## WHAT THE TASK ASKS
Format the lines below as a JSON list of strings, one string per line, omitting blank lines.

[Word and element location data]
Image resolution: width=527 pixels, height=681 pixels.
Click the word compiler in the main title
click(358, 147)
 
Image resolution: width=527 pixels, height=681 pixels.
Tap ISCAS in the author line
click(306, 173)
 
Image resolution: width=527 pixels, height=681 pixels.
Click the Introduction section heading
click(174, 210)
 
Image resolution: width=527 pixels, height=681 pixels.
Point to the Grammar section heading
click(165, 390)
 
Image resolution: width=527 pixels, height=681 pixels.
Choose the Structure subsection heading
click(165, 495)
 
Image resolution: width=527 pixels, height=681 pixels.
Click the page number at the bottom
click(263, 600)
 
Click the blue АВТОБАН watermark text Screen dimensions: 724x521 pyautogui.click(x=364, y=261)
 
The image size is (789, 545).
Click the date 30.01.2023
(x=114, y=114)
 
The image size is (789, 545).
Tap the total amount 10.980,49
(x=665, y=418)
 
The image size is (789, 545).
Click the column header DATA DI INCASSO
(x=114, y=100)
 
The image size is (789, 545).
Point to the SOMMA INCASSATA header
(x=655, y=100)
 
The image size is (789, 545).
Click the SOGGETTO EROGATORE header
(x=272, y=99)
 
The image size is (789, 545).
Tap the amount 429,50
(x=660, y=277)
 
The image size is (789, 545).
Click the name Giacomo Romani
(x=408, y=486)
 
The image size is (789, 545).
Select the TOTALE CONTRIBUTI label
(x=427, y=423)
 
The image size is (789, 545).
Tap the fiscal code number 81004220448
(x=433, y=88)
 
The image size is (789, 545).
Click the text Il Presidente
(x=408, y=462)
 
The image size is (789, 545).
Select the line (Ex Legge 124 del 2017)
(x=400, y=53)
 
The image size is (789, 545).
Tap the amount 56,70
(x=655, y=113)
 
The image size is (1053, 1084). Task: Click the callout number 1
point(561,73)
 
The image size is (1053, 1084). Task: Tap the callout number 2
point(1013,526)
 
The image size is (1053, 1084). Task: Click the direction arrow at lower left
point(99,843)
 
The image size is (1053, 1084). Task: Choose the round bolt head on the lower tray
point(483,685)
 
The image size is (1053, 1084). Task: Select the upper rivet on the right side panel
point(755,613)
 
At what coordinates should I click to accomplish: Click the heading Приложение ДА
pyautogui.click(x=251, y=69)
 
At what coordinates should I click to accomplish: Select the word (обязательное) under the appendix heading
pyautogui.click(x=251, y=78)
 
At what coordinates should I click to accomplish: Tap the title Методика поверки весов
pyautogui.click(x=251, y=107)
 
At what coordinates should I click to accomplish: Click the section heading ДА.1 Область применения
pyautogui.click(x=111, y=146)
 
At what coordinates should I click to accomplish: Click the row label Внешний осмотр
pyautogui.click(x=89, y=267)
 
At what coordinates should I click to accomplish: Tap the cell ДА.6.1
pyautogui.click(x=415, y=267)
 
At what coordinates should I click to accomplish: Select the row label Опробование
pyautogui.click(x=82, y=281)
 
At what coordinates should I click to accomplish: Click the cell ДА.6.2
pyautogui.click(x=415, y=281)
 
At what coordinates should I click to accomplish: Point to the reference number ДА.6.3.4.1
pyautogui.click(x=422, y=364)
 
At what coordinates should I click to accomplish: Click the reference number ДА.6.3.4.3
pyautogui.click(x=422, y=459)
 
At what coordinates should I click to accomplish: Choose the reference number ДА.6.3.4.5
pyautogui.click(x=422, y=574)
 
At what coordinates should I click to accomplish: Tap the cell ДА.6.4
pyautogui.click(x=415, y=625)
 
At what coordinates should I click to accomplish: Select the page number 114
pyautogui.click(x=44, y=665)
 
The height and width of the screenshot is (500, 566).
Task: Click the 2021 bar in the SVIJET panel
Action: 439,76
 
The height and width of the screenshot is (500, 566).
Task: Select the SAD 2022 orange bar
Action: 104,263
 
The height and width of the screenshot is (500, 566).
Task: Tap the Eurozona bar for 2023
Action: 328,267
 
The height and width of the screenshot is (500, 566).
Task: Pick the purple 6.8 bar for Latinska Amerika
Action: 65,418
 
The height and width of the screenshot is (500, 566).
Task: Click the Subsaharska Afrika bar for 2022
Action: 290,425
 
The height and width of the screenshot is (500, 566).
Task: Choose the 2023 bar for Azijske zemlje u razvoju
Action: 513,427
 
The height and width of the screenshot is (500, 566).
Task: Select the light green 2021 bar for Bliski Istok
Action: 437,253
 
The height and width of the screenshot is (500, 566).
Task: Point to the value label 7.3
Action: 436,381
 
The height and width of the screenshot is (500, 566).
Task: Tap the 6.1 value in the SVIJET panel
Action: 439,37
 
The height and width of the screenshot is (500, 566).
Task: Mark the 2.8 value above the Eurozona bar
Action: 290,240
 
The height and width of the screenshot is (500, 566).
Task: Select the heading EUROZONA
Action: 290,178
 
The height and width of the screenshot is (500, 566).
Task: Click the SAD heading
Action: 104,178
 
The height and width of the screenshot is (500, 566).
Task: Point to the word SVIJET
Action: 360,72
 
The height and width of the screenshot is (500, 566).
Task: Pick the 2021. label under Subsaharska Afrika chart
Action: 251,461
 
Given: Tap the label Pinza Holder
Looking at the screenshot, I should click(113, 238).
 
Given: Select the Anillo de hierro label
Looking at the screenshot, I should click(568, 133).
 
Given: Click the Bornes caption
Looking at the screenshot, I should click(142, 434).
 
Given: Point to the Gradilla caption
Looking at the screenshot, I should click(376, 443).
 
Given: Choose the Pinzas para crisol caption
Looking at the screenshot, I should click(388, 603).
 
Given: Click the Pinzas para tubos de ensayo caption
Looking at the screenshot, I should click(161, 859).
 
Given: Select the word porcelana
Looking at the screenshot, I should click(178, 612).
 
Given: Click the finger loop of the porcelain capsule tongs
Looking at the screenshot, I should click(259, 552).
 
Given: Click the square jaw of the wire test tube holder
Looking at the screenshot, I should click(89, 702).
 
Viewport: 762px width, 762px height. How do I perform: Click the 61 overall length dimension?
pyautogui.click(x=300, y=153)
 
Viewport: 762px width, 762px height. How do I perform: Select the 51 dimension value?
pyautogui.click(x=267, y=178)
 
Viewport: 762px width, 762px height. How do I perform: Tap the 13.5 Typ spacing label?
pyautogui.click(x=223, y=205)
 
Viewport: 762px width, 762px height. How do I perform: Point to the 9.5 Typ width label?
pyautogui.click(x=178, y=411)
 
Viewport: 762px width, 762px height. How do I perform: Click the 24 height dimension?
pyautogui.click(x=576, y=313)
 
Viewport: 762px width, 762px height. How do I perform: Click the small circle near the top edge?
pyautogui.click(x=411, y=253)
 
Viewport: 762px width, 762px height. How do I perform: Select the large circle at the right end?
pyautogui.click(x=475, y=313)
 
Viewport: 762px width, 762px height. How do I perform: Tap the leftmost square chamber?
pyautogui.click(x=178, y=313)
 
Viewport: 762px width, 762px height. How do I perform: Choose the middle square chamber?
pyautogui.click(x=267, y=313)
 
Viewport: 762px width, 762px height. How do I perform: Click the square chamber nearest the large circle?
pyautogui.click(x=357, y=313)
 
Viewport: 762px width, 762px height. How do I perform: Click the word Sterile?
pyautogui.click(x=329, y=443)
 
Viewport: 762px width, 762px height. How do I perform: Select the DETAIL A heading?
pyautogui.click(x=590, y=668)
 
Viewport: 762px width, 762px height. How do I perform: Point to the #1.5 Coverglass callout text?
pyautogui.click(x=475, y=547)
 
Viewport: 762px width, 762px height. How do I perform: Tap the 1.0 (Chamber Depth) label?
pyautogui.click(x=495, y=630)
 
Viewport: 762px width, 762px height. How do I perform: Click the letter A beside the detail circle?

## EXERCISE OUTPUT
[
  "Image resolution: width=527 pixels, height=681 pixels.",
  "Click the word compiler in the main title",
  "click(358, 147)",
  "Image resolution: width=527 pixels, height=681 pixels.",
  "Tap ISCAS in the author line",
  "click(306, 173)",
  "Image resolution: width=527 pixels, height=681 pixels.",
  "Click the Introduction section heading",
  "click(174, 210)",
  "Image resolution: width=527 pixels, height=681 pixels.",
  "Point to the Grammar section heading",
  "click(165, 390)",
  "Image resolution: width=527 pixels, height=681 pixels.",
  "Choose the Structure subsection heading",
  "click(165, 495)",
  "Image resolution: width=527 pixels, height=681 pixels.",
  "Click the page number at the bottom",
  "click(263, 600)",
  "Click the blue АВТОБАН watermark text Screen dimensions: 724x521 pyautogui.click(x=364, y=261)",
  "The image size is (789, 545).",
  "Click the date 30.01.2023",
  "(x=114, y=114)",
  "The image size is (789, 545).",
  "Tap the total amount 10.980,49",
  "(x=665, y=418)",
  "The image size is (789, 545).",
  "Click the column header DATA DI INCASSO",
  "(x=114, y=100)",
  "The image size is (789, 545).",
  "Point to the SOMMA INCASSATA header",
  "(x=655, y=100)",
  "The image size is (789, 545).",
  "Click the SOGGETTO EROGATORE header",
  "(x=272, y=99)",
  "The image size is (789, 545).",
  "Tap the amount 429,50",
  "(x=660, y=277)",
  "The image size is (789, 545).",
  "Click the name Giacomo Romani",
  "(x=408, y=486)",
  "The image size is (789, 545).",
  "Select the TOTALE CONTRIBUTI label",
  "(x=427, y=423)",
  "The image size is (789, 545).",
  "Tap the fiscal code number 81004220448",
  "(x=433, y=88)",
  "The image size is (789, 545).",
  "Click the text Il Presidente",
  "(x=408, y=462)",
  "The image size is (789, 545).",
  "Select the line (Ex Legge 124 del 2017)",
  "(x=400, y=53)",
  "The image size is (789, 545).",
  "Tap the amount 56,70",
  "(x=655, y=113)",
  "The image size is (1053, 1084). Task: Click the callout number 1",
  "point(561,73)",
  "The image size is (1053, 1084). Task: Tap the callout number 2",
  "point(1013,526)",
  "The image size is (1053, 1084). Task: Click the direction arrow at lower left",
  "point(99,843)",
  "The image size is (1053, 1084). Task: Choose the round bolt head on the lower tray",
  "point(483,685)",
  "The image size is (1053, 1084). Task: Select the upper rivet on the right side panel",
  "point(755,613)",
  "At what coordinates should I click to accomplish: Click the heading Приложение ДА",
  "pyautogui.click(x=251, y=69)",
  "At what coordinates should I click to accomplish: Select the word (обязательное) under the appendix heading",
  "pyautogui.click(x=251, y=78)",
  "At what coordinates should I click to accomplish: Tap the title Методика поверки весов",
  "pyautogui.click(x=251, y=107)",
  "At what coordinates should I click to accomplish: Click the section heading ДА.1 Область применения",
  "pyautogui.click(x=111, y=146)",
  "At what coordinates should I click to accomplish: Click the row label Внешний осмотр",
  "pyautogui.click(x=89, y=267)",
  "At what coordinates should I click to accomplish: Tap the cell ДА.6.1",
  "pyautogui.click(x=415, y=267)",
  "At what coordinates should I click to accomplish: Select the row label Опробование",
  "pyautogui.click(x=82, y=281)",
  "At what coordinates should I click to accomplish: Click the cell ДА.6.2",
  "pyautogui.click(x=415, y=281)",
  "At what coordinates should I click to accomplish: Point to the reference number ДА.6.3.4.1",
  "pyautogui.click(x=422, y=364)",
  "At what coordinates should I click to accomplish: Click the reference number ДА.6.3.4.3",
  "pyautogui.click(x=422, y=459)",
  "At what coordinates should I click to accomplish: Choose the reference number ДА.6.3.4.5",
  "pyautogui.click(x=422, y=574)",
  "At what coordinates should I click to accomplish: Tap the cell ДА.6.4",
  "pyautogui.click(x=415, y=625)",
  "At what coordinates should I click to accomplish: Select the page number 114",
  "pyautogui.click(x=44, y=665)",
  "The height and width of the screenshot is (500, 566).",
  "Task: Click the 2021 bar in the SVIJET panel",
  "Action: 439,76",
  "The height and width of the screenshot is (500, 566).",
  "Task: Select the SAD 2022 orange bar",
  "Action: 104,263",
  "The height and width of the screenshot is (500, 566).",
  "Task: Tap the Eurozona bar for 2023",
  "Action: 328,267",
  "The height and width of the screenshot is (500, 566).",
  "Task: Pick the purple 6.8 bar for Latinska Amerika",
  "Action: 65,418",
  "The height and width of the screenshot is (500, 566).",
  "Task: Click the Subsaharska Afrika bar for 2022",
  "Action: 290,425",
  "The height and width of the screenshot is (500, 566).",
  "Task: Choose the 2023 bar for Azijske zemlje u razvoju",
  "Action: 513,427",
  "The height and width of the screenshot is (500, 566).",
  "Task: Select the light green 2021 bar for Bliski Istok",
  "Action: 437,253",
  "The height and width of the screenshot is (500, 566).",
  "Task: Point to the value label 7.3",
  "Action: 436,381",
  "The height and width of the screenshot is (500, 566).",
  "Task: Tap the 6.1 value in the SVIJET panel",
  "Action: 439,37",
  "The height and width of the screenshot is (500, 566).",
  "Task: Mark the 2.8 value above the Eurozona bar",
  "Action: 290,240",
  "The height and width of the screenshot is (500, 566).",
  "Task: Select the heading EUROZONA",
  "Action: 290,178",
  "The height and width of the screenshot is (500, 566).",
  "Task: Click the SAD heading",
  "Action: 104,178",
  "The height and width of the screenshot is (500, 566).",
  "Task: Point to the word SVIJET",
  "Action: 360,72",
  "The height and width of the screenshot is (500, 566).",
  "Task: Pick the 2021. label under Subsaharska Afrika chart",
  "Action: 251,461",
  "Given: Tap the label Pinza Holder",
  "Looking at the screenshot, I should click(113, 238).",
  "Given: Select the Anillo de hierro label",
  "Looking at the screenshot, I should click(568, 133).",
  "Given: Click the Bornes caption",
  "Looking at the screenshot, I should click(142, 434).",
  "Given: Point to the Gradilla caption",
  "Looking at the screenshot, I should click(376, 443).",
  "Given: Choose the Pinzas para crisol caption",
  "Looking at the screenshot, I should click(388, 603).",
  "Given: Click the Pinzas para tubos de ensayo caption",
  "Looking at the screenshot, I should click(161, 859).",
  "Given: Select the word porcelana",
  "Looking at the screenshot, I should click(178, 612).",
  "Given: Click the finger loop of the porcelain capsule tongs",
  "Looking at the screenshot, I should click(259, 552).",
  "Given: Click the square jaw of the wire test tube holder",
  "Looking at the screenshot, I should click(89, 702).",
  "Viewport: 762px width, 762px height. How do I perform: Click the 61 overall length dimension?",
  "pyautogui.click(x=300, y=153)",
  "Viewport: 762px width, 762px height. How do I perform: Select the 51 dimension value?",
  "pyautogui.click(x=267, y=178)",
  "Viewport: 762px width, 762px height. How do I perform: Tap the 13.5 Typ spacing label?",
  "pyautogui.click(x=223, y=205)",
  "Viewport: 762px width, 762px height. How do I perform: Point to the 9.5 Typ width label?",
  "pyautogui.click(x=178, y=411)",
  "Viewport: 762px width, 762px height. How do I perform: Click the 24 height dimension?",
  "pyautogui.click(x=576, y=313)",
  "Viewport: 762px width, 762px height. How do I perform: Click the small circle near the top edge?",
  "pyautogui.click(x=411, y=253)",
  "Viewport: 762px width, 762px height. How do I perform: Select the large circle at the right end?",
  "pyautogui.click(x=475, y=313)",
  "Viewport: 762px width, 762px height. How do I perform: Tap the leftmost square chamber?",
  "pyautogui.click(x=178, y=313)",
  "Viewport: 762px width, 762px height. How do I perform: Choose the middle square chamber?",
  "pyautogui.click(x=267, y=313)",
  "Viewport: 762px width, 762px height. How do I perform: Click the square chamber nearest the large circle?",
  "pyautogui.click(x=357, y=313)",
  "Viewport: 762px width, 762px height. How do I perform: Click the word Sterile?",
  "pyautogui.click(x=329, y=443)",
  "Viewport: 762px width, 762px height. How do I perform: Select the DETAIL A heading?",
  "pyautogui.click(x=590, y=668)",
  "Viewport: 762px width, 762px height. How do I perform: Point to the #1.5 Coverglass callout text?",
  "pyautogui.click(x=475, y=547)",
  "Viewport: 762px width, 762px height. How do I perform: Tap the 1.0 (Chamber Depth) label?",
  "pyautogui.click(x=495, y=630)",
  "Viewport: 762px width, 762px height. How do I perform: Click the letter A beside the detail circle?"
]